Aprender a integrar la frustración

Es un drama de la vida afectiva carecer de la capacidad para quedarse y para encontrar satisfacción en la realidad aunque sea frustrante.

Como el chico guapo que no ha logrado construir ninguna relación amorosa duradera, no por falta de ganas, sino por su tendencia a la idealización. Todas las mujeres con las que ha salido, pierden su encanto después de unas semanas, cuando se hacen evidentes los defectos. El no sabe relacionarse con la debilidad, ni con la vulnerabilidad ni con la imperfección. Es posible que tenga tanto miedo de ser descubierto en sus propias limitaciones, que prefiera transferirlas –como un claro síntoma– a las mujeres.

Aprender a frustrase
“Las únicas satisfacciones disponibles son las satisfacciones de la realidad, que son en sí mismas, frustrantes”.

Habría que detenerse y leer con calma y varias veces la frase de Adam Phillips, que deja claro que la frustración es una parte inseparable de la satisfacción, lo que quiere decir que todos los deseos siempre serán parcialmente saciados.

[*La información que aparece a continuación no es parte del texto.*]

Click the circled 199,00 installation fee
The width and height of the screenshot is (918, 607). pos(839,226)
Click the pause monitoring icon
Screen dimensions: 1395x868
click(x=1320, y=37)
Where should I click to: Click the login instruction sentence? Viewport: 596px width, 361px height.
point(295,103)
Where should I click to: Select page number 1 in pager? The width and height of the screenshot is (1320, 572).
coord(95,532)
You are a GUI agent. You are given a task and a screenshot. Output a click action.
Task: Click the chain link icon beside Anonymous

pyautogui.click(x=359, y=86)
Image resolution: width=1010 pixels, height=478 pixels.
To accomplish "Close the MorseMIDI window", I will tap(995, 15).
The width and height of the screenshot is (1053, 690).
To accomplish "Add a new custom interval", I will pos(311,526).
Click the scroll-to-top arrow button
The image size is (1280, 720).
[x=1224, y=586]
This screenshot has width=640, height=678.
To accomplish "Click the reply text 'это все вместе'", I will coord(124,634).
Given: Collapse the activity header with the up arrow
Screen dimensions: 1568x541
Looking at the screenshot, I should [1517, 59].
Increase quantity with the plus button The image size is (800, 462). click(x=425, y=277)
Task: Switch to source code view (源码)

Las consecuencias de aprender a integrar la frustración como elemento esencial de la vida diaria, son vastas. Todos sabemos que los niños y adolescentes que no saben frustrarse, enfrentarán muchas dificultades para controlar sus impulsos o para perseverar en las tareas repetitivas, indispensables para construir aprendizaje. Lo mismo puede decirse de un adulto, que cuando algo sale mal, no tiene la tranquilidad de ánimo para sobreponerse. Dos personas que enfrentan circunstancias similares harán interpretaciones distintas de lo que ocurre, dependiendo de cuánta realidad sean capaces de soportar.

Muchos no saben quedarse precisamente por esto: porque anticipar que los deseos quedarán solo parcialmente satisfechos, les llena de amargura y prefieren huir, evitar cercanía, renunciar a un trabajo casi en el segundo en que las cosas se vuelven ríspidas o alejarse de amigos que no los comprendieron con precisión quirúrgica. thumb-440352_1280

Los que se van se sienten incomprendidos:
El deseo de ser comprendidos es una de las formas “más violentas de la nostalgia”, apunta Phillips. Tiene razón. Todos quisiéramos encontrarnos a esa madre buena que nos cuidó, alimentó y miró con ternura. O desearíamos contar con alguien que repare la ausencia o la frialdad de una madre no disponible.

Irse antes de que los otros digan adiós, es una efectiva y también torpe defensa psíquica para evitar el dolor de las pérdidas. Quien se involucra fugazmente con la vida, jamás logra la calma y la paciencia necesarias para construir lazos sólidos y profundos.

Ana no sabe quedarse. Pierde rápidamente el interés por las personas que creía apreciar. Elige un trabajo con mucha ilusión pero no le alcanza más que para unos cuantos meses. Inicia clases de yoga, talleres literarios, diplomados. Decenas de programas inconclusos porque siempre termina pensando que jamás va a encontrar lo que busca. Porque su idealismo es en el fondo pesimismo. Nada se parece a lo que existe en su fantasía.

También ocurre en la terapia. Pacientes que pronto se desesperan y que no creen que nadie pueda ayudarlos ni comprenderlos, abandonan su intento de sentirse mejor porque huir es un modo de relación que no pueden detener.

La bondad, entendida como la capacidad para comprender la vulnerabilidad propia y de los otros, es una cualidad indispensable. Solo aceptando la debilidad, la fealdad, lo defectuoso, lo incomprensible, el caos, la contradicción y la frustración del deseo, se puede ser capaz de encontrar belleza, amor, conexión, no con lo excepcional sino con lo ordinario y poco espectacular que nos describe a todos y a todas las cosas.

Le hacemos la guerra a la frustración cuando nos enamoramos o cuando encontramos algo que nos apasiona hacer, pero la única forma de que estos intentos fructifiquen como estados emocionales más o menos estables, es quedarse una vez que pasó el entusiasmo inicial. Solo quienes se quedan a pesar de las imperfecciones de la realidad pueden combatir el vacío, condición irrenunciable de la existencia, que siempre impone la pregunta: ¿Y después de esto, qué?